Hikâye baş karakterin milliyetinden hiç söz etmiyor (ama Yunanca konuşuyor filmde) ve bu karakterden yola çıkarak tüm mültecilerin trajedisini anlatmaya soyunuyor. Ne var ki daha başlardaki çıplaklar kampından başlayan ve özellikle de otelde kalan misafirlerin kaçak mülteci avına çıkmaları ile doruğuna ulaşan bir “durumu mizahlaştırma” çabası filme epey zarar veriyor. Film özellikle buna gayret göstermese de bir süre sonra kahramanımızın mülteci olduğunu unutup sadece ait olmadığı bir yerde kalmaya çabalayan adamın kimi küçük komik hikâyelerini aktaran bir esere dönüşüyor maalesef. Açıkçası bu nedenle de hikâyenin asıl özünü hatırlamak için aklınızda onun mülteciliğin trajedisini yaşayan bir adam olduğunu kendinize sık sık hatırlatmanız gerekecektir. “Missing – Kayıp” veya “Z – Ölümsüz” gibi filmlerin başarılı yönetmeni Gavras’ın son filmleri öncekiler kadar başarı olamadı. Yönetmenin klasikleşen filmleri ile örneğin bu filmi karşılaştırırsak, en temel farklılık olarak Gavras’ı benzersiz kılan belgesele yakın gerçekçilik tarzından uzaklaşması gösterilebilir. Yönetmen bu filmi de benzer bir tarz ile ele alsaydı nasıl bir eser çıkardı karşımıza bilmiyorum ama bu hali ile film ne yeterince gerçekçi ne de yeterince masalsı.
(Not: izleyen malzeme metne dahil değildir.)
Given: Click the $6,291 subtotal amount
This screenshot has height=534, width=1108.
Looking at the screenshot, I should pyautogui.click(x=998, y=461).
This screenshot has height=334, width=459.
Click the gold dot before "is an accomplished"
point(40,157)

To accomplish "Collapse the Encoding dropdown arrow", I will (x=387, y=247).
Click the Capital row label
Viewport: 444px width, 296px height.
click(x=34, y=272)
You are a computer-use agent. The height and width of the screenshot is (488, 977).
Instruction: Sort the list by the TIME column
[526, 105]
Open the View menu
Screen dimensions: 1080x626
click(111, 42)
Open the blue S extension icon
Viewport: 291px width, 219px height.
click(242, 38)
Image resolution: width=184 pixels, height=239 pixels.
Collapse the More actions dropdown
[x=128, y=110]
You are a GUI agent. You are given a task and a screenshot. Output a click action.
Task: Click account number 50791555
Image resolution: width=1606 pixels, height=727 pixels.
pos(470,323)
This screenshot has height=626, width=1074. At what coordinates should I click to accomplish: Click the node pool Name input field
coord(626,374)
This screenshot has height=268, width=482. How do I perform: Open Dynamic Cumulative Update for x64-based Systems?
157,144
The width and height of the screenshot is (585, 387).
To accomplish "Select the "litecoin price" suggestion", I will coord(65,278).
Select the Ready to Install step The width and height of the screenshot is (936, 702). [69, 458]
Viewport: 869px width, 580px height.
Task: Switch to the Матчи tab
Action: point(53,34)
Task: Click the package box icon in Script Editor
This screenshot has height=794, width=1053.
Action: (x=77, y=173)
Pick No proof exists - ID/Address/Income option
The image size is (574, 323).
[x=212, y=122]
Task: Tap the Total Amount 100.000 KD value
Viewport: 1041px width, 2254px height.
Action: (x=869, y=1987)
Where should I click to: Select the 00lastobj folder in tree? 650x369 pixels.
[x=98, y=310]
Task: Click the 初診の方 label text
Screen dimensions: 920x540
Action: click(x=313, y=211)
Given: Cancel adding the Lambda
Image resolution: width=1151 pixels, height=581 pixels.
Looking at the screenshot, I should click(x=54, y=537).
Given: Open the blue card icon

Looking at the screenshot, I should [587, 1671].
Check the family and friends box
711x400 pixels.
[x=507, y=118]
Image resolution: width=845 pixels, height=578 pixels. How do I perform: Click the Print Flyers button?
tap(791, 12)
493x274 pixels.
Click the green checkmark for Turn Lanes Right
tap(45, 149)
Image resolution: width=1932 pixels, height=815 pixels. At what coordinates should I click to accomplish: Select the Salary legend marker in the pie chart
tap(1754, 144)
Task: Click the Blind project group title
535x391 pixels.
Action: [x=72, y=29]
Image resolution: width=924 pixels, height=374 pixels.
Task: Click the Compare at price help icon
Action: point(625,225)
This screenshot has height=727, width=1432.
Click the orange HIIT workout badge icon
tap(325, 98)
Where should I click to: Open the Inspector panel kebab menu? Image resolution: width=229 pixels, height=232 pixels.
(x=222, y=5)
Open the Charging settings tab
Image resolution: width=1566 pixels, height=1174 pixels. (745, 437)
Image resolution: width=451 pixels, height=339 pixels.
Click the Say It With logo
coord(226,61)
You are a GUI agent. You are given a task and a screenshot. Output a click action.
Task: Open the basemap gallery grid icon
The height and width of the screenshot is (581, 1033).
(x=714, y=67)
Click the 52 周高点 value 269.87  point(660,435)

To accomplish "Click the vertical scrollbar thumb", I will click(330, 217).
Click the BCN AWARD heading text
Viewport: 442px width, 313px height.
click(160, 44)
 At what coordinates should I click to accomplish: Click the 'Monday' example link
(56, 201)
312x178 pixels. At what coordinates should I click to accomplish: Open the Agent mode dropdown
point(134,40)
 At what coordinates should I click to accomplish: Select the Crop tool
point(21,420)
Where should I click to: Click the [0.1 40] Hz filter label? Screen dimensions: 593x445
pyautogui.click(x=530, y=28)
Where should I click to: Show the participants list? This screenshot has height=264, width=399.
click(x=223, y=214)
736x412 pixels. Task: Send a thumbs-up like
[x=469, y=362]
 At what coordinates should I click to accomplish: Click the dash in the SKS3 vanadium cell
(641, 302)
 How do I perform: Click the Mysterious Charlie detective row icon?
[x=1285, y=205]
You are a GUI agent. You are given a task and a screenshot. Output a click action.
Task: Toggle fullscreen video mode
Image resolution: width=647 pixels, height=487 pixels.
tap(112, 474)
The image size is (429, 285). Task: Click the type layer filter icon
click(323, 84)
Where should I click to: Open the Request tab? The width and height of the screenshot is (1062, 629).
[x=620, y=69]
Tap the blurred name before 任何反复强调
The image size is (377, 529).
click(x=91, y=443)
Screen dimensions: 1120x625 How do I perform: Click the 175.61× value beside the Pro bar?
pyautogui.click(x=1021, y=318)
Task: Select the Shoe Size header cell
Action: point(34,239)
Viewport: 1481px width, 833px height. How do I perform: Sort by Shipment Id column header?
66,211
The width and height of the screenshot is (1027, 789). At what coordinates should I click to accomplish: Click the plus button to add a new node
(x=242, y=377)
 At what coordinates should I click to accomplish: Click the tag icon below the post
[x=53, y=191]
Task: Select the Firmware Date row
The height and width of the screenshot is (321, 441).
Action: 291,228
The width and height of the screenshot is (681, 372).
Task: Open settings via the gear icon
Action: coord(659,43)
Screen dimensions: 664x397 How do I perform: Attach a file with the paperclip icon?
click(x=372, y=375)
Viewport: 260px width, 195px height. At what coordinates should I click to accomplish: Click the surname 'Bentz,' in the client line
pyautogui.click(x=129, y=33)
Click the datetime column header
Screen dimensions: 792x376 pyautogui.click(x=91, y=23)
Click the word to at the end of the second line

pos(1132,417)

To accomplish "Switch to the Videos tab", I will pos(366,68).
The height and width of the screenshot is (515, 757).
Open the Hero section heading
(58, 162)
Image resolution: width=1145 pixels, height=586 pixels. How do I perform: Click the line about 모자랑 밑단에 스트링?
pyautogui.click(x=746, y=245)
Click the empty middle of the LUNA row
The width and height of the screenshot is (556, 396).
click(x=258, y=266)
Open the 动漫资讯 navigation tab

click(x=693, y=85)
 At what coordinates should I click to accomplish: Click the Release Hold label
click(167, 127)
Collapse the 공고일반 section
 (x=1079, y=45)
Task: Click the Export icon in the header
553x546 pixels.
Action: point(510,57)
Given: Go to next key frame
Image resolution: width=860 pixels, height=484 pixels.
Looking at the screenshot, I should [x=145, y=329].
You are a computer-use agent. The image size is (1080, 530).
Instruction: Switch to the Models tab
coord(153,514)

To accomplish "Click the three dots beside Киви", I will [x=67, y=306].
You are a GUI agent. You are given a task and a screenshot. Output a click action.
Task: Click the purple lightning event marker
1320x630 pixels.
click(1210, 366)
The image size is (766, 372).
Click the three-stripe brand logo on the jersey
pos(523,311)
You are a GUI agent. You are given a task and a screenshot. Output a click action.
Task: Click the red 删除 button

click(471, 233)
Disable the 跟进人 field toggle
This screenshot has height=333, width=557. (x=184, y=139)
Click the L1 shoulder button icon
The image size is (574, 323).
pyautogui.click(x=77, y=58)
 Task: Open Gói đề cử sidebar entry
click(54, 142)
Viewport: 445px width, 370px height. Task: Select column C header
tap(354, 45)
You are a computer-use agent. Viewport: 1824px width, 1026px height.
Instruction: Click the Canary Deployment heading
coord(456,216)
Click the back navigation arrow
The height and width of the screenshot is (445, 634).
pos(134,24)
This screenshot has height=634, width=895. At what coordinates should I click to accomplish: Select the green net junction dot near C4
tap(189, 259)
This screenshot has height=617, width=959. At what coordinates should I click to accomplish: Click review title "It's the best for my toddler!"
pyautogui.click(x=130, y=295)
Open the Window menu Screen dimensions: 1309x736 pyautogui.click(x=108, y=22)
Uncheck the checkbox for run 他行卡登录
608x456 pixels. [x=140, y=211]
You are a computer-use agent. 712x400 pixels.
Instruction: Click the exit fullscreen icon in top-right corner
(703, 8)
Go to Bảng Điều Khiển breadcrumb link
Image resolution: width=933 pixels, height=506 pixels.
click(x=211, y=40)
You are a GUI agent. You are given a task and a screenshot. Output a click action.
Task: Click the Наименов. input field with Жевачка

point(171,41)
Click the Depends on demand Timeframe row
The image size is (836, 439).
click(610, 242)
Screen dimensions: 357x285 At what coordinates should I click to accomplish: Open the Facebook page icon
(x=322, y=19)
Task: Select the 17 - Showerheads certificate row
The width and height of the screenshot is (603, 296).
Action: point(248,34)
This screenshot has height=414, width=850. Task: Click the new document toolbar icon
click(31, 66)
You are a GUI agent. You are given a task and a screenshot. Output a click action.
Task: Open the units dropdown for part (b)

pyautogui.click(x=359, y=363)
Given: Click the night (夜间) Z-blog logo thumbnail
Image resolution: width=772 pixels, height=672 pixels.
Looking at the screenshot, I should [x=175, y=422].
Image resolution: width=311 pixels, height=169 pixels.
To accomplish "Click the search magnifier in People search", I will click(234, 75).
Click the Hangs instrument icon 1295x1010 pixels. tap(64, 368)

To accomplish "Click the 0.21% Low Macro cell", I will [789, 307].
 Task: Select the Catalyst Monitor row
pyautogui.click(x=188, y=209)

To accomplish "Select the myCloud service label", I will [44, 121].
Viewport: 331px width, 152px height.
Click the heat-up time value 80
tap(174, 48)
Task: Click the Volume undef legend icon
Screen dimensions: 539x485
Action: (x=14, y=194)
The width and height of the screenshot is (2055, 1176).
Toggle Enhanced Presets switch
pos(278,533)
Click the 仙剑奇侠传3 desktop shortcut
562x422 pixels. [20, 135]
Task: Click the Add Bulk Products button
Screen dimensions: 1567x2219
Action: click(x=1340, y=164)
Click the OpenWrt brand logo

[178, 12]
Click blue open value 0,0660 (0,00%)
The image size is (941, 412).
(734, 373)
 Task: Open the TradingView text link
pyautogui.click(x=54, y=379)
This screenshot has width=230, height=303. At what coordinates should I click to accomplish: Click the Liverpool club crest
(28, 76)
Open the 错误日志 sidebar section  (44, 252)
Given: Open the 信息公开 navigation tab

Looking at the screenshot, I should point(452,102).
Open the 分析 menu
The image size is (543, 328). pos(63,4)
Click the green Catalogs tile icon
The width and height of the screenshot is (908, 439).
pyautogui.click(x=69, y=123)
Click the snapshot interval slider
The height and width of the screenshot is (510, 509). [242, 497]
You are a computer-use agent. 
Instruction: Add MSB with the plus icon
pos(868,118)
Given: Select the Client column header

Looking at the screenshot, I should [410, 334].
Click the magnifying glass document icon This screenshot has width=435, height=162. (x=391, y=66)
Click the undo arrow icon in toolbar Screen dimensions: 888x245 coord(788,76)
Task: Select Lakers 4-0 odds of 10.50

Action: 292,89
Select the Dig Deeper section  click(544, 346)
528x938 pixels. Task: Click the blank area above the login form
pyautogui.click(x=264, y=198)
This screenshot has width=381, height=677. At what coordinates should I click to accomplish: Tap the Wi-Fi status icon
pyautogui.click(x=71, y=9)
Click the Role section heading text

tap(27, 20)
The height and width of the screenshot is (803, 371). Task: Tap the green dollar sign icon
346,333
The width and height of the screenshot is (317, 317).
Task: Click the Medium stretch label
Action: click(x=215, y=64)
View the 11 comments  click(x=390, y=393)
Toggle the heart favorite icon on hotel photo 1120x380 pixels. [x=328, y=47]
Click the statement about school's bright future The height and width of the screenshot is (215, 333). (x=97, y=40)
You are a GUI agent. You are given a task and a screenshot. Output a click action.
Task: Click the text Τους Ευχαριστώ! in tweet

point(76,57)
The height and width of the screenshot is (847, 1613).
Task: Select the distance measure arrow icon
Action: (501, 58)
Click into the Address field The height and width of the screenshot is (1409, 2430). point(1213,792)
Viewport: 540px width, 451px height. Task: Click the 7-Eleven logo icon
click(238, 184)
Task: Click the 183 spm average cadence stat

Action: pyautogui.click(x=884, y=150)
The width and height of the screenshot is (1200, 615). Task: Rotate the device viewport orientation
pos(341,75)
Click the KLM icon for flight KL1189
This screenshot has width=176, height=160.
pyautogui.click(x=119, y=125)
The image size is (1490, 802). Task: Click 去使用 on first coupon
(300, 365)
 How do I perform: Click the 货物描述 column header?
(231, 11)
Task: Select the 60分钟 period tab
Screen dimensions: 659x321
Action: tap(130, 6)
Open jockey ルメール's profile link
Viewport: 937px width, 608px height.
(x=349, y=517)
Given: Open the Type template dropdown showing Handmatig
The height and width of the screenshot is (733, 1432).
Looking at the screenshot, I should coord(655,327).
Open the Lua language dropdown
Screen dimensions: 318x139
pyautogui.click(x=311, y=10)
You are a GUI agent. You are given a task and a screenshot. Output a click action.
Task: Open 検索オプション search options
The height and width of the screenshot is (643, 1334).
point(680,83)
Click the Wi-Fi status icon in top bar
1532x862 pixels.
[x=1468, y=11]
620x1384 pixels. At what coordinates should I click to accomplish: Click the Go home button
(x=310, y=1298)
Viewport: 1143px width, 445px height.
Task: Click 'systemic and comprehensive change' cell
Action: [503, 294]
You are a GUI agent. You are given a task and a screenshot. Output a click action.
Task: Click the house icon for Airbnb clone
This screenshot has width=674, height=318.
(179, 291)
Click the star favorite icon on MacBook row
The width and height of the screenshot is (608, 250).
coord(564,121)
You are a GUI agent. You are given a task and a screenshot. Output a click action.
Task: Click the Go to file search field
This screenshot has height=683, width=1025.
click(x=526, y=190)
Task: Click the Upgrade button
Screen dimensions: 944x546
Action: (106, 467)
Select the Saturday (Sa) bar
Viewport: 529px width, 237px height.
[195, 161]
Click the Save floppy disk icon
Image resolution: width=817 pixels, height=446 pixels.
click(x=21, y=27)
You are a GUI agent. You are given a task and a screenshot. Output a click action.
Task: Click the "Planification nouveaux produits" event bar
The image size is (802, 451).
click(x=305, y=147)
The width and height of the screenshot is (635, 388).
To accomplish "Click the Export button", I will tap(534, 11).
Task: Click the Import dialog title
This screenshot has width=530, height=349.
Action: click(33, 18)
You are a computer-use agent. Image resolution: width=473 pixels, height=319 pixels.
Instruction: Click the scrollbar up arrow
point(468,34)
Yumuşak renkli görüntülerinin filmin hafif havasına uyduğu ama eleştirdiğim yanını da artırdığı filmde baş oyuncu Scamarcio hikâyenin tarzına uygun “hafif ve sevimli” performansı ile işini başarı ile yapıyor. Filmin gereğinden hafif havasını ne kadar erken kabullenirseniz o kadar içine gireceğiniz, konusu ile önemli, insanlığın bu büyük sorunu karşısında umudumuzu yitirmememize destek olacak iyimser havası ve dinamik anlatımı ile de çekici bir film bu ama bildiğimiz anlamda bir Costa Gavras beklentisi ile seyredilirse hayal kırıklığı yaratması muhtemel bir çalışma olduğunu da akılda tutmak gerek.